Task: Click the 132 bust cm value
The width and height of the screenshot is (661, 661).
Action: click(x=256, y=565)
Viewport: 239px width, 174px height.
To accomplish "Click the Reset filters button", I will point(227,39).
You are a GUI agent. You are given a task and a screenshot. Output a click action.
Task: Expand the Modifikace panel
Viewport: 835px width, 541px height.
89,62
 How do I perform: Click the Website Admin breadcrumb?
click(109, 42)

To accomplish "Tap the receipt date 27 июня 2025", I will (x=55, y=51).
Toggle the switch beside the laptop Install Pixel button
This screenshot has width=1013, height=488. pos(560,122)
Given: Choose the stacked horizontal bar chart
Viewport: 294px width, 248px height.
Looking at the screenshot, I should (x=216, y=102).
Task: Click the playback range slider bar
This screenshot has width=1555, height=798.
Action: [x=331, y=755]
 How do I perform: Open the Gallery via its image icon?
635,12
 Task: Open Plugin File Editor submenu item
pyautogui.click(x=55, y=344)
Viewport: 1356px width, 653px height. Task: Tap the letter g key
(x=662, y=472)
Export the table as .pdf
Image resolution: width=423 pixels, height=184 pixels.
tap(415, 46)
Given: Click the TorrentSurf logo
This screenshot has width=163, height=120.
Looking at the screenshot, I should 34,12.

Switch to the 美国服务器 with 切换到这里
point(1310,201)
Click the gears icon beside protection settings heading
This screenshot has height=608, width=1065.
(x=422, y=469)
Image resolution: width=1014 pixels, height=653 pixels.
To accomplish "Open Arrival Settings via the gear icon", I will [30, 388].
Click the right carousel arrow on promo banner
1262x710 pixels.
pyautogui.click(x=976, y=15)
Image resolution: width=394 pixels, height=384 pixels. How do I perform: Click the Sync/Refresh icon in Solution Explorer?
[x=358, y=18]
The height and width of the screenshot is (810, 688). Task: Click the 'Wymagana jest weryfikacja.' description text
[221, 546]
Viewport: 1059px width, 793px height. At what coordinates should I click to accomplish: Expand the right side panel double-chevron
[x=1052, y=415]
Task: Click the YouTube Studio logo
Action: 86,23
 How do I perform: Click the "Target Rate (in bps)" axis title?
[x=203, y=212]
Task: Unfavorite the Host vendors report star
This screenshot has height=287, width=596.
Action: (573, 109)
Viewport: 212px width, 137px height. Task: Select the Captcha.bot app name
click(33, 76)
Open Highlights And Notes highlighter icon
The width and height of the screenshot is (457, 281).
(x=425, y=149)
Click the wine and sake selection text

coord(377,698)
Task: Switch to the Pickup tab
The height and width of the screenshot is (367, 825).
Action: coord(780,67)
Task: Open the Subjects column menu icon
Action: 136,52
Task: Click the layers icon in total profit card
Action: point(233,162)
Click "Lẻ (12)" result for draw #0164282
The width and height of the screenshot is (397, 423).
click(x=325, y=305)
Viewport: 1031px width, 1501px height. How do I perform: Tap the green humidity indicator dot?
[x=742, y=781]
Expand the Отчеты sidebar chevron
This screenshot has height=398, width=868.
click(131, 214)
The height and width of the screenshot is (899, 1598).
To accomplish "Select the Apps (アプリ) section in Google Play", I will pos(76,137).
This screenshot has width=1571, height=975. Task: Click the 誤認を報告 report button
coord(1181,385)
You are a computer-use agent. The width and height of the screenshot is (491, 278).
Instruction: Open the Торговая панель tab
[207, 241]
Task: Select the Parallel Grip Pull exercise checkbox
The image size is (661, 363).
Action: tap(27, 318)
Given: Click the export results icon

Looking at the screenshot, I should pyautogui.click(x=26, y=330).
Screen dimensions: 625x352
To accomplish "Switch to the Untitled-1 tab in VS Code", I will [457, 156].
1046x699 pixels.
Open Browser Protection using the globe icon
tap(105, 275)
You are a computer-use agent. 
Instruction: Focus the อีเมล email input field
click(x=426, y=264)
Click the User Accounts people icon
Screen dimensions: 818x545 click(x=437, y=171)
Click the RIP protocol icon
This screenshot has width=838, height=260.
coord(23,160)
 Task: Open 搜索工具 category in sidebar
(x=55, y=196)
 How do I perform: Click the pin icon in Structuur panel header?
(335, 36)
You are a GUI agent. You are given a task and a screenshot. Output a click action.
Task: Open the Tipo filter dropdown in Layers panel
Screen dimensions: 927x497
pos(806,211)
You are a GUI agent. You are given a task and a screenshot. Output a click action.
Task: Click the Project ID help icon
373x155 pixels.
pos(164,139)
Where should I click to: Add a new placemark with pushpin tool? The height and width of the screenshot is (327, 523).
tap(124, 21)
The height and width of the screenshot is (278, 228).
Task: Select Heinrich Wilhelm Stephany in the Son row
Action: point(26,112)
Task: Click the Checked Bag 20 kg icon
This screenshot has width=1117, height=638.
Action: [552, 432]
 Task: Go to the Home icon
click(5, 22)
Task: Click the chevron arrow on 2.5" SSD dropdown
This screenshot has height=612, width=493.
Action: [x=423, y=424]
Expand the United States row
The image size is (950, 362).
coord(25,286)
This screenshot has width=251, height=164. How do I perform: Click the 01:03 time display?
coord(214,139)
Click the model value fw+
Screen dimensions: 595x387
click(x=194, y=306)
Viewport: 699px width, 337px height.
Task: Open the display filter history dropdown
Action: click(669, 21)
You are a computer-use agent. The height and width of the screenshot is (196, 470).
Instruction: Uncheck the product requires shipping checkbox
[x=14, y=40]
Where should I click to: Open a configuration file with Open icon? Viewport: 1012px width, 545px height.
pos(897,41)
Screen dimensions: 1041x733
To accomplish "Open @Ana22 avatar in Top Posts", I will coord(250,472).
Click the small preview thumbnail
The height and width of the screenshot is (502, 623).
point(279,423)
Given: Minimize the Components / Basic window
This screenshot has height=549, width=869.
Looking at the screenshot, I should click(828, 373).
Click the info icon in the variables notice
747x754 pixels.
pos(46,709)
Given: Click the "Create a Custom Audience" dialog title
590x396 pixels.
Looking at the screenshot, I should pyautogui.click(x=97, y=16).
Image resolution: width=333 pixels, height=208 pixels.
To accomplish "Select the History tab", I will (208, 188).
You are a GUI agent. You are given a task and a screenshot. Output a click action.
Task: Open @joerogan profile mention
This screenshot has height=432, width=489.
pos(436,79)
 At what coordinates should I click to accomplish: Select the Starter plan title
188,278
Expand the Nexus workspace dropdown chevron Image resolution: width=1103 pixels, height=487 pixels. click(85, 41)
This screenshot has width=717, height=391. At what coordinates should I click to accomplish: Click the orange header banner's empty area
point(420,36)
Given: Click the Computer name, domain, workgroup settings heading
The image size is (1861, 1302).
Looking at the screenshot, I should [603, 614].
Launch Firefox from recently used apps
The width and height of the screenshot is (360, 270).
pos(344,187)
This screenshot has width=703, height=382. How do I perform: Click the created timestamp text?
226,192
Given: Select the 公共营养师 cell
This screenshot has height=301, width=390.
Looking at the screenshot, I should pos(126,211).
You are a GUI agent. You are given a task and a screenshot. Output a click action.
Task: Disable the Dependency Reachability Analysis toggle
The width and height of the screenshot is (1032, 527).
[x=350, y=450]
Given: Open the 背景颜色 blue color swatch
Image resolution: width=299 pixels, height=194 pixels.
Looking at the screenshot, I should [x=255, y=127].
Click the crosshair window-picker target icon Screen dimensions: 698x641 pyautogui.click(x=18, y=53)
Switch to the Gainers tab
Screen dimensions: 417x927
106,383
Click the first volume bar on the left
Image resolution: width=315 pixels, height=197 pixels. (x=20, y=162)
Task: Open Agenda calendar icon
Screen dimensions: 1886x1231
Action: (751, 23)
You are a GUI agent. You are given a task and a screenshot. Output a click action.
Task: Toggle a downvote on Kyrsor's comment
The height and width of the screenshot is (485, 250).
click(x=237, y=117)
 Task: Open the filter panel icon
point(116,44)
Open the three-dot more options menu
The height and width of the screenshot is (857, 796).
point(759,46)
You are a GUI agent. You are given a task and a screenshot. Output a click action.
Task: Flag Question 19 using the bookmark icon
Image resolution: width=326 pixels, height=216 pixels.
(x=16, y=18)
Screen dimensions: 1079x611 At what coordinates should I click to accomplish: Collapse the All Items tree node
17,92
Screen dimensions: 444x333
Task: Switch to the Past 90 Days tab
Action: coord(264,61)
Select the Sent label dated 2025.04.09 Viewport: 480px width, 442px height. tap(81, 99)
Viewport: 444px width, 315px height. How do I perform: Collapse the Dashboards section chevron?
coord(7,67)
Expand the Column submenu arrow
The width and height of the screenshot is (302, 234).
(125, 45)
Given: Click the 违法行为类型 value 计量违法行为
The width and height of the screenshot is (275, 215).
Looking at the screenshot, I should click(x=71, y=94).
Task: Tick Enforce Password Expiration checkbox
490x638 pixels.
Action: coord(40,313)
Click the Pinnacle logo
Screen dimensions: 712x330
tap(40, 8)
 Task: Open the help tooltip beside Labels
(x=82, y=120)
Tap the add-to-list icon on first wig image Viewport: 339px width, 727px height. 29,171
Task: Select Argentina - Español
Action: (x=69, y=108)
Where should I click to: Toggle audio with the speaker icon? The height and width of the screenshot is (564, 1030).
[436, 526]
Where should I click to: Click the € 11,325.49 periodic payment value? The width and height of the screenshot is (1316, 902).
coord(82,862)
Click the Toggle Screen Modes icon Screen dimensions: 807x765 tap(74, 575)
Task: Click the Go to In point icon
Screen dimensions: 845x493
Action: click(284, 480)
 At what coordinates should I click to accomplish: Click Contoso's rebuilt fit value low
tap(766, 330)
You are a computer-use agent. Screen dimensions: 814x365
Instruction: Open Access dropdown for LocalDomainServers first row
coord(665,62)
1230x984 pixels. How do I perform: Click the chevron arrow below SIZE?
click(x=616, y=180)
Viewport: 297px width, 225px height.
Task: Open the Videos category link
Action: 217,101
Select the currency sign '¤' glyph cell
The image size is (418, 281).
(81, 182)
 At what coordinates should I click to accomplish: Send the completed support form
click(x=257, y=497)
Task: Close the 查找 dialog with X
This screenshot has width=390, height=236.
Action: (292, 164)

● ● ● ● ●

Exercise description >>
Wherever "window" occurs in the records above, copy the line it sits in.

Result of the task >>
Given: Minimize the Components / Basic window
Click the crosshair window-picker target icon Screen dimensions: 698x641 pyautogui.click(x=18, y=53)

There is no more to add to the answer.